Is there a particular reason why finance companies seem so keen to leave, when London has long been the home of banking? “The main motivator is the issue of passporting,” says Tahar – the mechanism whereby companies can do business with other EEA states based on their home member authorisation.

Post-Brexit, it’s likely that the UK will be surrendering this right. “If those rights are withdrawn, it significantly limits investment opportunities,” explains Tahar. “As Brexit’s negotiations grow ever more convoluted, finance professionals are feeling the pressure.”

International impacts

This is important for accountants “because clearly, many of the most successful professional services and accountancy firms are based in the UK, but do business globally,” says Ardi Kolah, Executive Fellow, GDPR Programme, Henley Business School.

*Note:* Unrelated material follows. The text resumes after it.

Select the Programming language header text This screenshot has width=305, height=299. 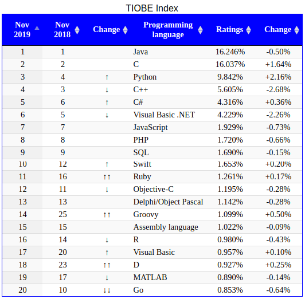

“It’s important to ensure they can continue to provide those services seamlessly.” Currently, having a client in Spain or Germany “doesn’t pose any problems – but it might present them when they are registered in a different jurisdiction.”

“As is the case for most divorces,” Tahar says, “the untangling promises a further slew of accusations and recriminations and, as always, it’s the children that suffer – in this case, the UK’s finance companies.”

Practical advice if Britain leaves the EU

Although UK-based accountants should not be unduly worried in the short term, “the benefits of being in the EU were clear,” says Kolah. “The advantages of the one-stop-shop mechanism will no longer be available to us. So there’s a bit of work to be done thinking about how that will be perceived from your client’s point of view.”

Practical advice? “See the EU as a marketplace now, not a home territory,” Kolah recommends. “Start making friends with other people who have partners in the EU.

It was easy when we inside the tent – we were partners. Now we won’t be, and there will inevitably be consequences to that because the EU cannot be seen to reward the UK for leaving.”

If you need to travel back and forth inside Europe, “it will be helpful to have an EU passport; there’s now talk of having to buy a visa. We just don’t know yet – but in the future, you won’t be able to jump on a plane and start working in an EU country, as you currently can do.”

A time to offer reassurance

In the event of no deal, the situation is likely to look even more dramatic. “There’s likely to be a severe period of upheaval for finance professionals,” Tahar says.

“A no-deal scenario is likely to include customs checks for businesses buying and selling within EU countries; audit and reporting implications; application of Government contingency advice; and disruption and increased prices on flights.”

However, this does put finance professionals in what Tahar calls “a singularly strong position, as “uncertainty in revenue and cash-flow matters will send clients new and old flooding to them for advice!”

Ardi Kolah paints a more sobering picture. “You can’t be a member of a club and then still get the benefits after leaving. It’s always cheaper to be a member than pay as you go.”

UK businesses are “currently in a holding pattern until the details of Britain’s withdrawal are finalised,” Abz Tahar concludes. “But, now is the time for finance professionals to reassure clients that they will be on hand to help – whichever way it goes.”

Mark Blayney Stuart is Business Journalist of the Year, Wales Media Awards 2017 and Former Head of Research at the Chartered Institute of Marketing.